Parpadeó de nuevo, aún aturdida, y al mirar su propio cuerpo notó algo extraño: llevaba puesta una chaqueta de cuero negra, demasiado grande para ella, pero cálida y reconfortante. La reconoció al instante. Era de Ángel. El aroma a bosque, a fuego, a él, la envolvía como un escudo invisible.

Giró entonces la mirada hacia él y notó algo más. No llevaba la misma ropa que había visto antes de su transformación. Ahora vestía unos pantalones oscuros y una camiseta simple, ajena a su estilo habitual.

Milagro no necesitó preguntar. La transformación debió destrozar su ropa, pensó, con el corazón latiendo más fuerte. Un escalofrío le recorrió la espalda al comprender lo que eso implicaba. —¿Qué… qué pasó? —preguntó con voz ronca—. ¿Qué hago aquí? ¿Dónde están esos hombres?

Ángel bajó un poco la velocidad y, sin apartar del todo los ojos del camino, giró levemente el rostro hacia ella. Una ternura sutil se dibujó en su expresión mientras se llevaba un dedo a los labios.

—Shhh… tranquila —dijo con suavidad—. Ya pasó todo. Estás a salvo. Te llevo a casa… necesitas descansar.

Mientras el silencio se adueñaba del coche, una imagen atravesó la mente de Ángel con la violencia de un rayo.

Recordó el instante exacto en que percibió las intenciones de esos hombres. Sus pensamientos sucios, sus risas contenidas y la malicia en sus pasos. No necesitó escucharlos hablar. Su lobo los había leído con una claridad brutal.

Y rugió.

La furia antigua lo arrastró sin esfuerzo. No les dio tiempo de reaccionar. Se abalanzó sobre ellos como una sombra vengadora, rápida, precisa. El recuerdo aún lo estremecía: garras desgarrando carne, gritos sofocados por el miedo, el olor metálico de la sangre manchando la noche.

No quedó rastro. Su lobo se aseguró de ello. Había limpiado la escena con meticulosa eficacia, como quien borra una mancha del pasado.
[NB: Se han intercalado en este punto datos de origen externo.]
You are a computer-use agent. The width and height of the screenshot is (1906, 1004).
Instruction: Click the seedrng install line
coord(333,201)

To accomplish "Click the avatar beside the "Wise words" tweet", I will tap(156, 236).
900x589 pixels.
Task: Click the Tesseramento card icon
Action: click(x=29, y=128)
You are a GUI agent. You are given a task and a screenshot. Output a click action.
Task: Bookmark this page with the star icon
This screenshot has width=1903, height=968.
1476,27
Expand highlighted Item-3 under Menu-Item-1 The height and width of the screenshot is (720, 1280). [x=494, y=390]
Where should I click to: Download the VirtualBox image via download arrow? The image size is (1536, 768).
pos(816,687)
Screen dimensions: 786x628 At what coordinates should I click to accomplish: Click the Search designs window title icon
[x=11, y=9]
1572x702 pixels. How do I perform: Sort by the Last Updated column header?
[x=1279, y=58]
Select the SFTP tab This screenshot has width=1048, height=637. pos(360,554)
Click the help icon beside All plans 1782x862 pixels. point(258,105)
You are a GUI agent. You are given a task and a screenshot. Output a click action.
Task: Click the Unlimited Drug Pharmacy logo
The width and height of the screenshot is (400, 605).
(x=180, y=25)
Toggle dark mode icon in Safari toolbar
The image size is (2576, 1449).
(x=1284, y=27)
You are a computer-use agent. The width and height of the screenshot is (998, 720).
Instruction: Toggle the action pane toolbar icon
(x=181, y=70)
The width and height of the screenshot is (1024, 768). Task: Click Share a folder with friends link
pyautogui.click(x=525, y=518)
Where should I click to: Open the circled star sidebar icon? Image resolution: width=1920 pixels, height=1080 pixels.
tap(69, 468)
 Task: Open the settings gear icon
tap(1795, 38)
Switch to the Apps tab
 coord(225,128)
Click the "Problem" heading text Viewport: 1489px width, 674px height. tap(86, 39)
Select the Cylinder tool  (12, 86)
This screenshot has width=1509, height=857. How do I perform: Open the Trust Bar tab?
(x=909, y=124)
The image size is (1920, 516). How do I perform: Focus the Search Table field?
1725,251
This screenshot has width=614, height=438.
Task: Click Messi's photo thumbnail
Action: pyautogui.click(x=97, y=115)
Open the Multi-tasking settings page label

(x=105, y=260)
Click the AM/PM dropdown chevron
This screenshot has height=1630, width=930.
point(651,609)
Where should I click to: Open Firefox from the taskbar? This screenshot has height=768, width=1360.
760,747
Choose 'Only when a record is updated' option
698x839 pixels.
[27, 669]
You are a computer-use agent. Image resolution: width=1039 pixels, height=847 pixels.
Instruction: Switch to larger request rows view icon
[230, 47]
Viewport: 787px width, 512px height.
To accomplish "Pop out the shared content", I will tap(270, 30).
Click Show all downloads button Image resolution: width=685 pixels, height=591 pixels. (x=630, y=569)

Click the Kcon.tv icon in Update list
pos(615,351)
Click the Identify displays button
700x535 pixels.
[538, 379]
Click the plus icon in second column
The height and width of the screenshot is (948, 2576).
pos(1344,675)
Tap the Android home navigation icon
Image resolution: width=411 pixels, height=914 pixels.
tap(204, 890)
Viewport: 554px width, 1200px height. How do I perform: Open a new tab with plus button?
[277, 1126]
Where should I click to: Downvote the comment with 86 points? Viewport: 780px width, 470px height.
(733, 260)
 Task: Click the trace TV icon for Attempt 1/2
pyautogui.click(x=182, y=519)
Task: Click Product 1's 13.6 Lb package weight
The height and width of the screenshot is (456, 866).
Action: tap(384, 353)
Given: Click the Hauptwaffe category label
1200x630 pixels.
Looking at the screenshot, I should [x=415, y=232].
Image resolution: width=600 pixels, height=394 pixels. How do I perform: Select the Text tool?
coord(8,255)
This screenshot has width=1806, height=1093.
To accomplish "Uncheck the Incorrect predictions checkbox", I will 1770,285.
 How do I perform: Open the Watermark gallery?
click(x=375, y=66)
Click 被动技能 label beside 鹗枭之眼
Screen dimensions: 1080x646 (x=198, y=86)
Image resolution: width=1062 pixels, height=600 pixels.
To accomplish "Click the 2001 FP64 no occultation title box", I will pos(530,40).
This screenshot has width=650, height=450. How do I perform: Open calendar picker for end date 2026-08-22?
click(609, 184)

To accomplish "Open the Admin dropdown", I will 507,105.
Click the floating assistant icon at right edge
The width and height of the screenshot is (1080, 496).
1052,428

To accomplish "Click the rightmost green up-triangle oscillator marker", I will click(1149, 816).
Lo hizo por ella. Solo por ella.

Milagro lo observó de reojo. El ceño fruncido, la mirada ansiosa, la voz temblando entre el miedo y la certeza.

—Ángel… yo te vi. Te transformaste. Eras… inmenso. Nunca vi un lobo como tú. Dime la verdad. ¿Qué les hiciste a esos hombres? ¿Qué eres?

Ángel no respondió de inmediato. Apretó el volante, sus nudillos se pusieron blancos por la tensión contenida. Finalmente, suspiró. Con gesto decidido, desvió el coche hacia un costado de la carretera y detuvo el motor.

Giró lentamente hacia ella. Sus ojos ya no eran solo serenos; había en ellos algo ancestral, insondable.

—Está bien —dijo con voz baja pero firme—. Te contaré todo… pero solo si tú también me respondes algo. ¿Por qué necesitas a mi hermano? ¿Por qué quieres que esté contigo?

Milagro tragó saliva. Su respiración se hizo más lenta, más densa. Una sombra cruzó por su mirada antes de responder, bajando la vista hacia sus manos entrelazadas.